What to produce ->
Please return every line of the records that contains the word "menu".

Saved entries
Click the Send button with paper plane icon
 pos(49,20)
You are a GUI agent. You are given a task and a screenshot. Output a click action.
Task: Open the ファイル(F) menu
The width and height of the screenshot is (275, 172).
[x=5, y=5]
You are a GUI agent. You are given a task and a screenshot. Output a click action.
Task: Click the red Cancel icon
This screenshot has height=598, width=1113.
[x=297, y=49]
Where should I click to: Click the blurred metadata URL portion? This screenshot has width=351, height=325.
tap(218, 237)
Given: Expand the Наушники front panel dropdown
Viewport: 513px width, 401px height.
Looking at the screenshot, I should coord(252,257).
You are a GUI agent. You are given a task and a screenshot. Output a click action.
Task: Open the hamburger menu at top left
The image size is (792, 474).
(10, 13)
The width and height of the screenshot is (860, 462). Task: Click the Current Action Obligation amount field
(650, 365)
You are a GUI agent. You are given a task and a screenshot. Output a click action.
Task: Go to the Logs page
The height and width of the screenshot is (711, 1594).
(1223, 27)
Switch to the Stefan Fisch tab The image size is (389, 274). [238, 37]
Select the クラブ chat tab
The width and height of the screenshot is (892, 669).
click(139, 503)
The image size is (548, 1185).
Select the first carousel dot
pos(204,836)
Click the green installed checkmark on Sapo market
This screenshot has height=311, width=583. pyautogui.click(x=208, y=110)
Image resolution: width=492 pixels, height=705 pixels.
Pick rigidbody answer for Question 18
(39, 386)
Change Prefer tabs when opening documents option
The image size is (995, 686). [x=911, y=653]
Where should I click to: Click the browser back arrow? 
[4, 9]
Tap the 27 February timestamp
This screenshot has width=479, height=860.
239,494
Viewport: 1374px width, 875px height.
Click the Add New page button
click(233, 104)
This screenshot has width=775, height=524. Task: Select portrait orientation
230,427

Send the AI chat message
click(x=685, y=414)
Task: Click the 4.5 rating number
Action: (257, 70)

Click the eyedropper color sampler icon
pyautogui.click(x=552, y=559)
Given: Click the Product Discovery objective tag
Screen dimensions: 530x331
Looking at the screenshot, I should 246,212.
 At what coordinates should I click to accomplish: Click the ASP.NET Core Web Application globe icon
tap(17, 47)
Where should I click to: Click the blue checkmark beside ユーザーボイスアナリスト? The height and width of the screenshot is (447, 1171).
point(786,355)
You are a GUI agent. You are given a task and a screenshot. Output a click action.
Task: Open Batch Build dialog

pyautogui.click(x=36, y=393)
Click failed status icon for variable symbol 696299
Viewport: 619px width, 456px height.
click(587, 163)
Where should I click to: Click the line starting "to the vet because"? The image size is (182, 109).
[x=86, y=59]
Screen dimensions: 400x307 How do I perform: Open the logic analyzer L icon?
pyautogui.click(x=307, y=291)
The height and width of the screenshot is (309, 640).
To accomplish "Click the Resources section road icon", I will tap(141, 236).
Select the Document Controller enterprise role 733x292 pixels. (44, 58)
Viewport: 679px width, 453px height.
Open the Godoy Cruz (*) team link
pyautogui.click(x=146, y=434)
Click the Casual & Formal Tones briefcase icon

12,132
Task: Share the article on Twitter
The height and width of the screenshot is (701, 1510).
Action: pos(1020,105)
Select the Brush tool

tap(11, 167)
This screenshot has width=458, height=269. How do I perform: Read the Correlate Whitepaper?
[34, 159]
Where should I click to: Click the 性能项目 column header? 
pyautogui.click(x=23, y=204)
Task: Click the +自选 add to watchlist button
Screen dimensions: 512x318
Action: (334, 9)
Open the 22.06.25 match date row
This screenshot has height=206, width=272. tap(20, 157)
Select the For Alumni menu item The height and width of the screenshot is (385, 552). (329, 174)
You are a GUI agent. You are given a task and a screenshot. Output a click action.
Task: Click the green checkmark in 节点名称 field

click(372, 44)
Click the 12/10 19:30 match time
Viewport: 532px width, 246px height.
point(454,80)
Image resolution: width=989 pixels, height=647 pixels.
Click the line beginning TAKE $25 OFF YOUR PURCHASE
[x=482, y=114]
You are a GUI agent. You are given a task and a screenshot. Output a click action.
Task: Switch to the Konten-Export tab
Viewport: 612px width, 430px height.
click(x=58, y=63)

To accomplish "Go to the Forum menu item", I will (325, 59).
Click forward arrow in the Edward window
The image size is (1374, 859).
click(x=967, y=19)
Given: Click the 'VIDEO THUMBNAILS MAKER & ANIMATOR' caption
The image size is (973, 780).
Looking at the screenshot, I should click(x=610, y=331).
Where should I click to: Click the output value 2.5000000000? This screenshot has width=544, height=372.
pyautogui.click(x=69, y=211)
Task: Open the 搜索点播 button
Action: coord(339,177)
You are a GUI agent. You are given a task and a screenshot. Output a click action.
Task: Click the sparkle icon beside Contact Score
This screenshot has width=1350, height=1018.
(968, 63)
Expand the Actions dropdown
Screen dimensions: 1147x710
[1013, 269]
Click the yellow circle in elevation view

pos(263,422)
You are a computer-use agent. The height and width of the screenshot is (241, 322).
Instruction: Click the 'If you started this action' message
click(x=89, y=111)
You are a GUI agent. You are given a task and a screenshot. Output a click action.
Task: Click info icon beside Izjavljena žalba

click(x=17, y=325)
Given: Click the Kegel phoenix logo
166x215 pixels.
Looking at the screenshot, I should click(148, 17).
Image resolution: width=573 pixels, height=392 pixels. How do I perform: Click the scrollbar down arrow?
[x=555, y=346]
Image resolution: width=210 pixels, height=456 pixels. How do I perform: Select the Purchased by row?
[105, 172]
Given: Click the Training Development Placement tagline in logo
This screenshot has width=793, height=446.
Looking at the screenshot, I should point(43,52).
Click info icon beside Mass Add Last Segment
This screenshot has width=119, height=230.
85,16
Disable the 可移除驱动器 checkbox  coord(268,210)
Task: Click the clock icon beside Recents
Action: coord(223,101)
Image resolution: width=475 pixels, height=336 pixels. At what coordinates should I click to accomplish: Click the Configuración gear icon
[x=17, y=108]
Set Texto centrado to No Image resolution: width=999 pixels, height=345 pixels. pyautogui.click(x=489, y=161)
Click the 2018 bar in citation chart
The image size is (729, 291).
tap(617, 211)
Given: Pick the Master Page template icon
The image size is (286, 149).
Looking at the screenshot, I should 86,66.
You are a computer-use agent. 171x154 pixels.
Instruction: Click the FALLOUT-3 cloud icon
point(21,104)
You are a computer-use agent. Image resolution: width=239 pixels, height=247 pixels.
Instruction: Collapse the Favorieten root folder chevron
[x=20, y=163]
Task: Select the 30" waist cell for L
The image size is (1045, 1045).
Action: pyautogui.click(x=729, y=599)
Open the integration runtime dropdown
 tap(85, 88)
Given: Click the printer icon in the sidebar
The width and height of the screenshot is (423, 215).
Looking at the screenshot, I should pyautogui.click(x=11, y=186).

Solution below ->
Task: Open the ファイル(F) menu
Task: Open the hamburger menu at top left
Select the For Alumni menu item The height and width of the screenshot is (385, 552). (329, 174)
To accomplish "Go to the Forum menu item", I will (325, 59).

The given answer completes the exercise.